You could also place your ad toward the beginning or end of a medium, such as the end of a magazine
Part of that recommendation stems from the serial positioning effect (Murdock, 1962). In a sequence of information, content will generate a stronger impact when it’s positioned toward the beginning (primacy effect) or the end (recency effect).
Wedel and Pieters (2000) suggest that the end of a magazine might be the best place. Because magazine readers are exposed to a large amount of information, content presented toward the end of a magazine will be memorable:
“Under high information load, earlier stimuli tend to be displaced from short-term memory by later stimuli in the sequence, which lowers the likelihood of the earlier stimuli being stored and subsequently retrieved…advertisers who seek to maximize brand memory may want to place their ads towards the end of magazines.” (Wedel & Pieters, 2000, pp. 309)
But I’d be cautious with that recommendation. Theoretically, it makes sense. Realistically, though, some people won’t reach the end of a magazine.
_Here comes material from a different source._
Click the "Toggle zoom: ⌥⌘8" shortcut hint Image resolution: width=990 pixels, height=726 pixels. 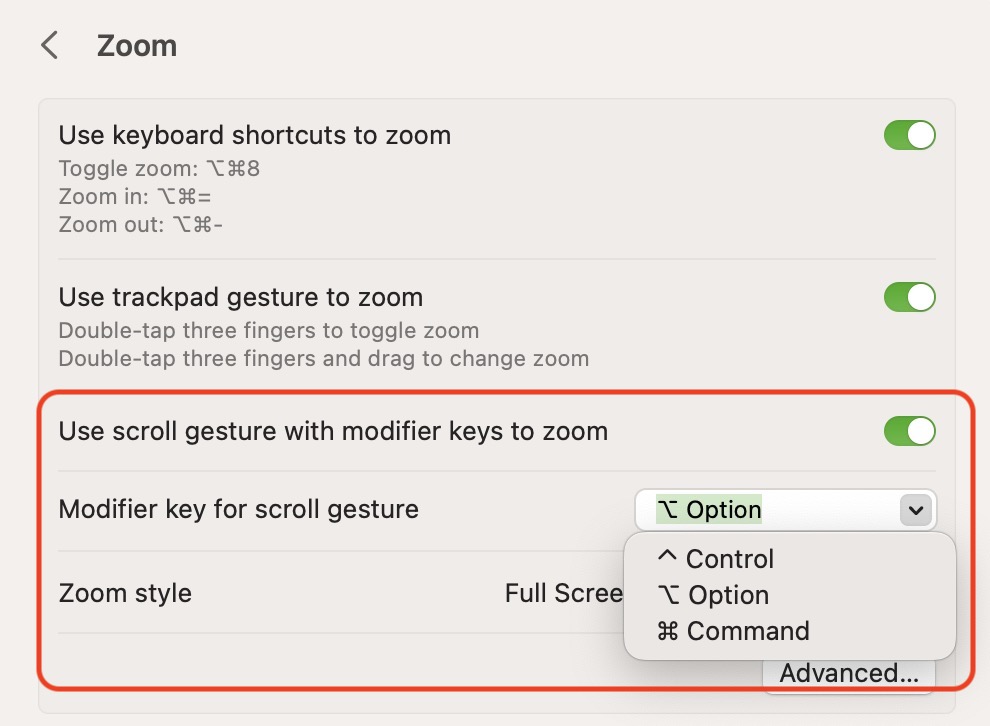pyautogui.click(x=159, y=168)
So the beginning might be your best bet.
Either way, avoid placing your ad in the center of a medium. That position will generate the weakest impact on memory.
Take a deep breath.
…and let it out. Phew. You made it to the end.
And I know…I threw a lot of info at you. But don’t feel overwhelmed. When creating an ad, you don’t need to incorporate all of the tactics. In fact, you shouldn’t incorporate all of the tactics.
These tactics are merely ideas. Use this guide as a starting point for your ad. After you create the ad, then use this guide as a checklist to see if you can enhance it. If you can’t think of a way to improve your ad, then move on. Don’t force any of the tactics.
Academic research is great. And it can be very insightful. But at the end of the day, common sense reigns supreme. If a tactic reduces the visual appeal of your ad, then don’t follow it. Go with your gut.